Euro Zone Bid Helps Bonds Stem Quarterly Bleed
U.S. Treasurys prices gained for a third straight week as resurgent fears over the euro zone helped bonds claw back losses from January and February and end the quarter only slightly weaker on Thursday, after a turbulent start to the year when investors bet on a strengthening economy.
The U.S. bond market closed at 2 p.m. on Thursday, and it will remain shut for the Good Friday holiday.
Benchmark 10-year Treasurys yields have fallen to near three-week lows on fears that losses that bondholders and banks depositors in Cyprus are taking to restructure their banks will form a template for other countries in the euro zone that are struggling with high debt loads.
(Read More: Remember Euro Breakup Fears? They Are Back)
The safety bid caught many investors by surprise, as they were positioning for higher U.S. rates in light of improving U.S. economic data, and traders and analysts said short covering by these accounts added to the Treasurys rally.
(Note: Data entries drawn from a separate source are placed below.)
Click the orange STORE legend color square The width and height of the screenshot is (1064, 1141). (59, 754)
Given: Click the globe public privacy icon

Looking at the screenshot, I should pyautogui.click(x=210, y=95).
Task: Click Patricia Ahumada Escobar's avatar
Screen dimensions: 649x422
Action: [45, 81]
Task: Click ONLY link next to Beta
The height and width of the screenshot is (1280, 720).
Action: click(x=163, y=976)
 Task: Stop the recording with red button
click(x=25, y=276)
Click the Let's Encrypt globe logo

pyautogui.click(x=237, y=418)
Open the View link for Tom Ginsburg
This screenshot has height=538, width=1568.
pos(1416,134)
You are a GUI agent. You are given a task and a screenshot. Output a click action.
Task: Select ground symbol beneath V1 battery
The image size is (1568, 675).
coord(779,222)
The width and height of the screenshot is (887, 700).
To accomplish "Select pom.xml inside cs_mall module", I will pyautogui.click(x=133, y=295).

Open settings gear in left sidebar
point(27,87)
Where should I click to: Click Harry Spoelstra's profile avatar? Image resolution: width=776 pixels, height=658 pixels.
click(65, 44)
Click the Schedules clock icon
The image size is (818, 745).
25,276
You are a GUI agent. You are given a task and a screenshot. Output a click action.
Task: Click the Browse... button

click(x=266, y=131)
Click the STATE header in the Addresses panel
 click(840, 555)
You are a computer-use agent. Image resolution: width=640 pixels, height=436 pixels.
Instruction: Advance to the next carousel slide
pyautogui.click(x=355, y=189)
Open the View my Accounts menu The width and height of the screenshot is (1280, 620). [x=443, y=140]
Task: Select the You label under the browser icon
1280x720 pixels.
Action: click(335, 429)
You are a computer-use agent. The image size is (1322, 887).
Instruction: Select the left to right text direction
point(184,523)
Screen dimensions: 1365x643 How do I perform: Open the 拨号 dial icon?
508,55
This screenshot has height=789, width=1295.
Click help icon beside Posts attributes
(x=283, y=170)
"We've seen a resurgence of risk and quarter-end come together to take yields lower, and I think a lot of people might have been caught offside in this,'' said Gennadiy Goldberg, an interest rate strategist at TD Securities in New York.
Benchmark 10-year note yields traded at 1.85 percent on Thursday, little changed from late on Wednesday. They rose as high as 2.09 percent on March 8, after ending last year at 1.76 percent.
Barclays' total return index on U.S. Treasurys fell 0.13 percent in the first three months of 2013, after a 0.09 percent decline in the fourth quarter of last year.
Many still expect yields to gradually march higher as the economy continues to strengthen.
"What we're going to be seeing is two steps forward, one step back in terms of price action,'' said Goldberg. TD has a year-end yield target of 2.30 percent for 10-year notes.
Next week's U.S. monthly payroll number will be closely scrutinized for signs of further improvement in hiring. The data is expected to show that 200,000 jobs were added in March, according to the median estimate of economists polled by Reuters.
Price losses were mitigated earlier on Thursday by data showing a steep decline in U.S. Midwest manufacturing, which revived some concerns the U.S. economy might slow in spring and summer as it did in the previous three years.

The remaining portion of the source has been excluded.